Ministers put a delay on East Hampshire District Council granting formal planning permission for the 700-home estate on a huge stretch of farmland to the east of Horndean.

It came after a former Horndean parish councillor, Michael Homewood, wrote to the secretary of state.

There were concerns about traffic, the impact on the nearby national park, and the potential contamination of underground water springs.

The development includes a new primary school, a care village for the elderly, and sports facilities.

Councillors voted to approve the bid in principle at a meeting in April.
Planning minister Brandon Lewis confirmed the government would not be calling in the plans.

Meon Valley MP George Hollingbery said: ‘The Hazleton and Pyle Farm development has always had the overwhelming support of local residents.

‘The decision by Brandon Lewis is also crucial to the future of the south of Butser area because it will allow the council to resist unsuitable development in the future.

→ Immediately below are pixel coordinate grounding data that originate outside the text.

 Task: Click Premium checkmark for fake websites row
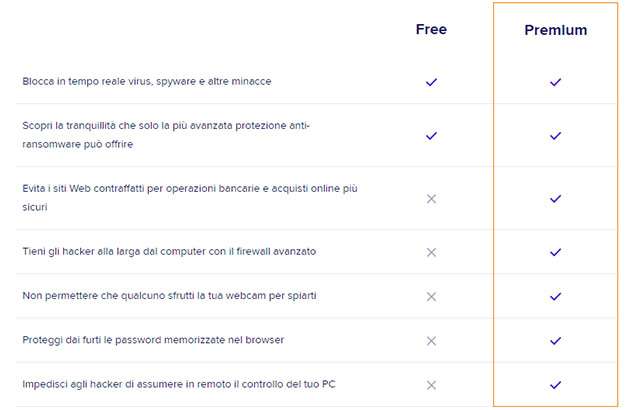(x=556, y=199)
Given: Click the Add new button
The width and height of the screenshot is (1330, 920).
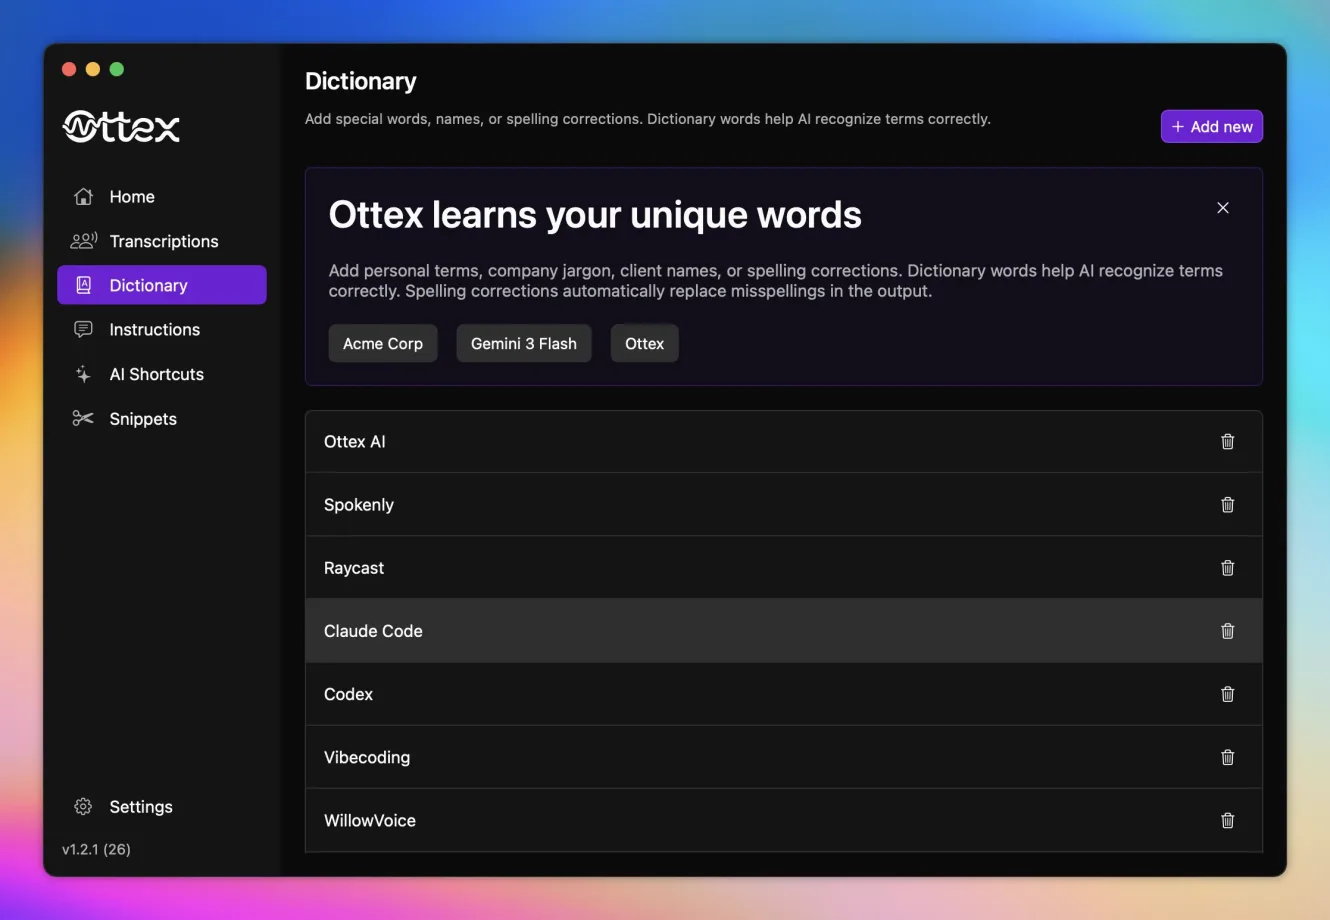Looking at the screenshot, I should (x=1211, y=126).
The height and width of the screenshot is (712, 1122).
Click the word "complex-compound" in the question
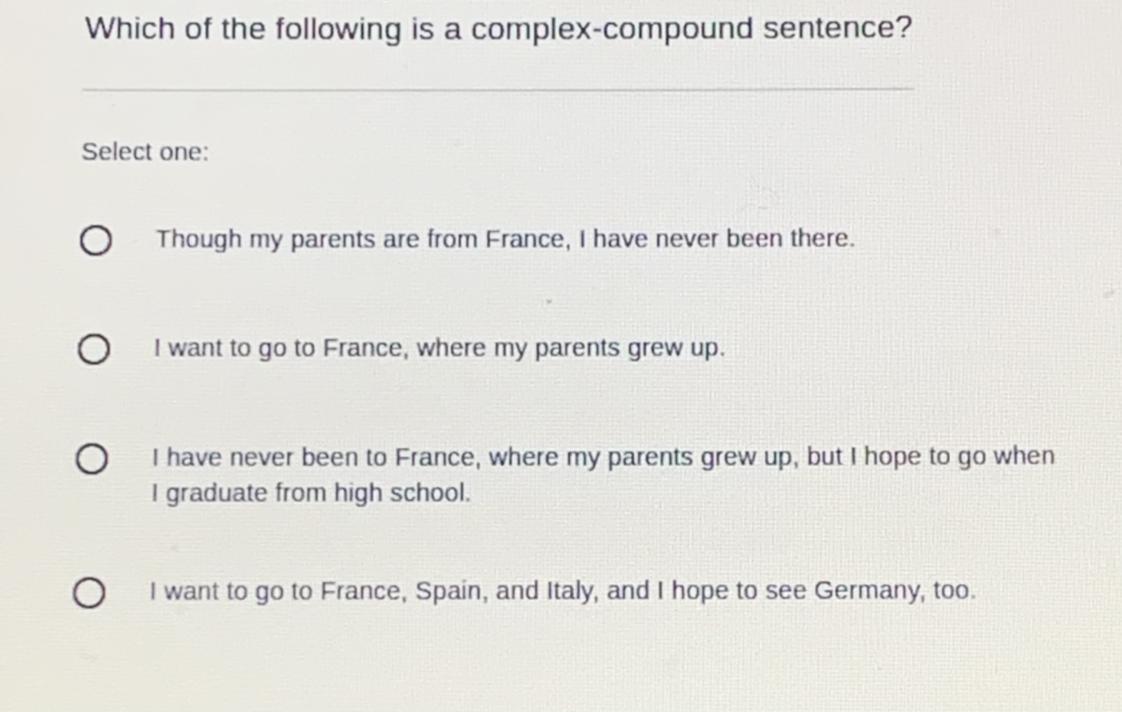613,29
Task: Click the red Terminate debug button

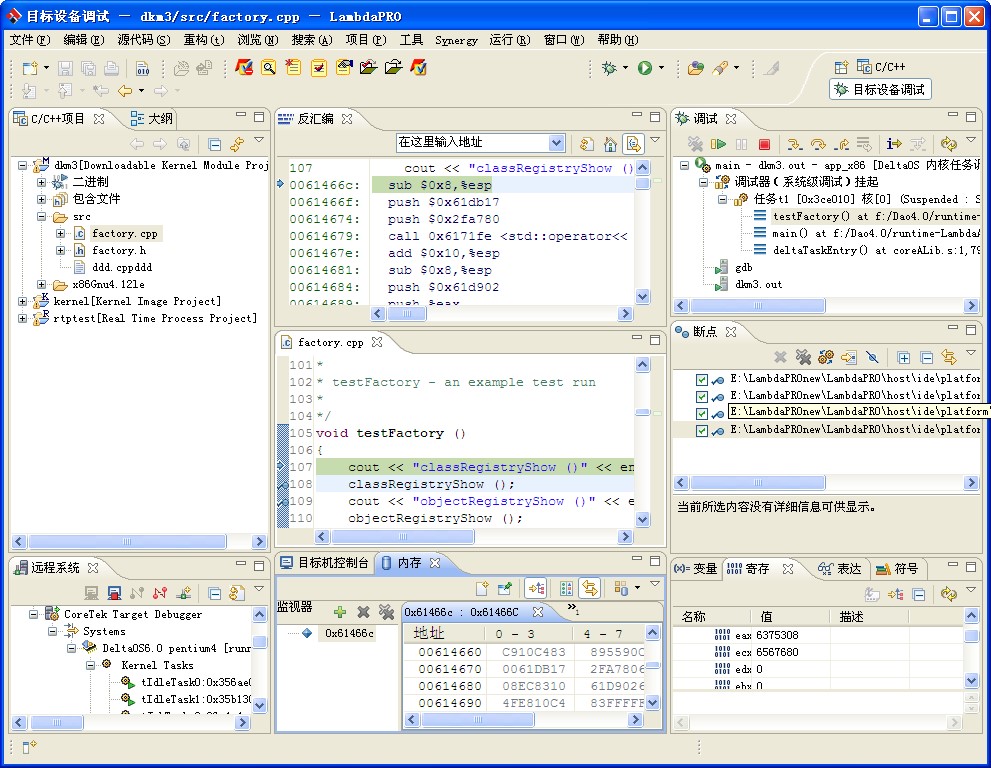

‘There was fear in the community that the development would be blocked and developers would simply be able to cherry-pick green spaces to meet housing need.’

Mr Homewood said: ‘I am still fearful that we are creating a monster. We have no infrastructure.

‘Emsworth is smaller than Horndean. You go to Alresford, where the MP lives, and look at all the shops there.

‘Waterlooville is going to become a major service centre but it’s not going to be in the town – it’s going to be out on the industrial estates.’

Horndean councillor Guy Shepherd said: ‘This is excellent news and it means we can continue to work over the next six weeks to ensure the community gets the best we can from the developer as we conclude the detail in the Section 106 agreement.’

A geological survey must be carried out to fully investigate the springs, which supply drinking water.